店長は40代だそうだが、中々若い、と俺は思っている。中年なのは隠せないが、この人は全く歳を若く見せたいとか、そんなことを一切見せてこない。女として、気を遣わなくていいというのは自分にとってとても助かる。女の心というのは、本当に厄介だ。何度も何度も、嫌な思いをしてきているのだ。
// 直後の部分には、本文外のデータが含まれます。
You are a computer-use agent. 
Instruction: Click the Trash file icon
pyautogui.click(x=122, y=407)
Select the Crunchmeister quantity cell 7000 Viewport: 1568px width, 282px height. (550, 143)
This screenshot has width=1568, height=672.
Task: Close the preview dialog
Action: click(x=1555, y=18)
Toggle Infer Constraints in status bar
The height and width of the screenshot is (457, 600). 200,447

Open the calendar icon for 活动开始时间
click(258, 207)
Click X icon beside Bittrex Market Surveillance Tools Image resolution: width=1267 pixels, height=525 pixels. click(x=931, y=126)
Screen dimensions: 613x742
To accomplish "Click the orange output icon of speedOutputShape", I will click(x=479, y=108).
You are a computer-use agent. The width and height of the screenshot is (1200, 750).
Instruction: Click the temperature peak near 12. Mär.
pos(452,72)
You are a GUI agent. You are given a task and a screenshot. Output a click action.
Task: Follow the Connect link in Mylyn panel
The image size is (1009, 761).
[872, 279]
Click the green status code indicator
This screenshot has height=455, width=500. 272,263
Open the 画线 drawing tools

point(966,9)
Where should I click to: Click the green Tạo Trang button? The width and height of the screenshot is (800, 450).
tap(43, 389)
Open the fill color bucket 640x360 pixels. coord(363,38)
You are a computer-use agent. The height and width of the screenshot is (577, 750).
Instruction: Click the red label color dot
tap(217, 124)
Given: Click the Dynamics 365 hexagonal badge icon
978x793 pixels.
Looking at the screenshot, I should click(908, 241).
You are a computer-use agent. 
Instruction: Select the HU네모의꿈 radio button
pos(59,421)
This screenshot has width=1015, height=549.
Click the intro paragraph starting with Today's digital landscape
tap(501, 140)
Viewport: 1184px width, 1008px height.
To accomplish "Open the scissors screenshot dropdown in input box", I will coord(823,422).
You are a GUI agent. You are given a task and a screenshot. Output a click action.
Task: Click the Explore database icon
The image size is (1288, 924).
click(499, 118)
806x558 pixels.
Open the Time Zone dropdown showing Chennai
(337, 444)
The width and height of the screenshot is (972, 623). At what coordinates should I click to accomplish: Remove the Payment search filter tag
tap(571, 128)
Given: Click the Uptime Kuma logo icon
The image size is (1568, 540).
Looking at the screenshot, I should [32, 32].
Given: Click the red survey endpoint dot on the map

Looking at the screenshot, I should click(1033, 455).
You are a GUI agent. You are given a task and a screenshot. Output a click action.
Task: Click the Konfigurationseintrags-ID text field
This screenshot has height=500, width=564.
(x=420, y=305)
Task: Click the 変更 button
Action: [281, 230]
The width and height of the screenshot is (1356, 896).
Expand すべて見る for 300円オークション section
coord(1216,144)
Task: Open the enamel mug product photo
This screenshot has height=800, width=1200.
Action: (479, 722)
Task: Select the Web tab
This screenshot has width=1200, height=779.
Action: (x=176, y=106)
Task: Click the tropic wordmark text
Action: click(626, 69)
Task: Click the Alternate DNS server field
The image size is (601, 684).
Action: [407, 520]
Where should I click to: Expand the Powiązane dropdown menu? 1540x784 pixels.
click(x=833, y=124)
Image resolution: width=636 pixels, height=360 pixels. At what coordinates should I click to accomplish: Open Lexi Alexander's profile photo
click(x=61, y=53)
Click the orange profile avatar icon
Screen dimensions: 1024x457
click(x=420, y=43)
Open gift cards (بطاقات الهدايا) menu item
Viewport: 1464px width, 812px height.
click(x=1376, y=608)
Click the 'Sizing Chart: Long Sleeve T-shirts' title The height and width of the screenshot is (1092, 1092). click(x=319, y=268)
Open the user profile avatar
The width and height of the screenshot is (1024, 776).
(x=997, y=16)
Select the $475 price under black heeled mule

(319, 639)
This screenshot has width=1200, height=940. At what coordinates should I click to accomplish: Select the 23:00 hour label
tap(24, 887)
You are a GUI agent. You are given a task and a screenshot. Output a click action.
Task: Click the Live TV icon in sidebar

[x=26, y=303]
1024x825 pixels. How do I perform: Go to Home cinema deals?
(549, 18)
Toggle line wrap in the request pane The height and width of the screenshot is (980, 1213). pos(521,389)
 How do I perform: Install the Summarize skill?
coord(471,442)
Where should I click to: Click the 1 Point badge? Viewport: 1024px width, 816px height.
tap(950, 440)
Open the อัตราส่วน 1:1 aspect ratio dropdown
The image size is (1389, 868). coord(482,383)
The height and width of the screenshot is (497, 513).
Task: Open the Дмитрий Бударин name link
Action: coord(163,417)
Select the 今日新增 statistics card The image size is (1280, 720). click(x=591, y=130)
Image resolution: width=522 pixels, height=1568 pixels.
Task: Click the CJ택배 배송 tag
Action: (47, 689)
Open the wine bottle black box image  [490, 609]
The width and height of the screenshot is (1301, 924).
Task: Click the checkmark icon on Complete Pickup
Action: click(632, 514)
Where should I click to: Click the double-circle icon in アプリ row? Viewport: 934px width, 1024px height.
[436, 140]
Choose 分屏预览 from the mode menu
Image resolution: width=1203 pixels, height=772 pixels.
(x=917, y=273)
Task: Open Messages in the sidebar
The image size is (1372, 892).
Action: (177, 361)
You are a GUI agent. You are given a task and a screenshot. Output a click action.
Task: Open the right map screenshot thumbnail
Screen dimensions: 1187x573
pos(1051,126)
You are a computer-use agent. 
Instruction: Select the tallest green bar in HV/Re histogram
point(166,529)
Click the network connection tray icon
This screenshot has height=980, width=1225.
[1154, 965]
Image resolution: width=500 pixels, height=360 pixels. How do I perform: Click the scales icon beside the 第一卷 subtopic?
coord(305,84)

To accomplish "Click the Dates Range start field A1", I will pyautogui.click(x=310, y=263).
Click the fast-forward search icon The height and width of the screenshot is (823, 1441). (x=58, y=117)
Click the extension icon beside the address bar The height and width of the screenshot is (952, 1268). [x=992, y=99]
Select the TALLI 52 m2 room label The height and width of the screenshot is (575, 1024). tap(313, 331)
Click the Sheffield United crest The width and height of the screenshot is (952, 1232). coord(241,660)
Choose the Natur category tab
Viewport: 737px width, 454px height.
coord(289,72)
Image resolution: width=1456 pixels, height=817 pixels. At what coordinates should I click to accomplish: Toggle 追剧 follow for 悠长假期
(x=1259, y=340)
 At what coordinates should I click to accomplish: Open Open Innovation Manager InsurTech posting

サバサバとした性格が、とても気に入っている、俺はそう思っている。
こんなに長くこの店で続いているのも、この店長のおかげだと思う。
「この花束、いいじゃない?アレンジがすごく私好み」
「そうですか」
「うん。やっぱり…私が教えてるからか、好みが似て来るのかなあ」
店長は少し、申し訳なさそうに言った。
「あ。そういえばさあ、今日仏花買いに来た人いなかった?背が高くて…スーツの」
「…ああ」
「来たんだ」
「来ましたよ、店長が配達に行ってすぐ位に」
あの人、何なんですか、と俺は尋ねる。
店長は、それが良くわからないんだ、と言う。
聞いておいて、店長も知らないといったことに何だかおかしく感じた。
「知らないんですか」
「…知ってるのは、今月から同じ曜日の同じ時間に来るってことだけ」
ちょっといい男じゃない?と店長は言った。
「…そうですか?俺は、感じ悪いって思いましたけど」
表情がむすっとしているのが自分でも分かった。
「もしかして、そんな表情してるの、あの人の所為?」
「…」
「図星だ」
いえ、俺は別に、と言うと店長ははいはい、と言って、カウンターにベルを置いた。
「あの人と何があったか知らないけど、そんなに悪い人じゃないと思うな。まあ、あたしも何やってる人だとか全く知らないんだけど。また来たら、仏花売ってやってね」
はあ、と俺は気力なく返事をする。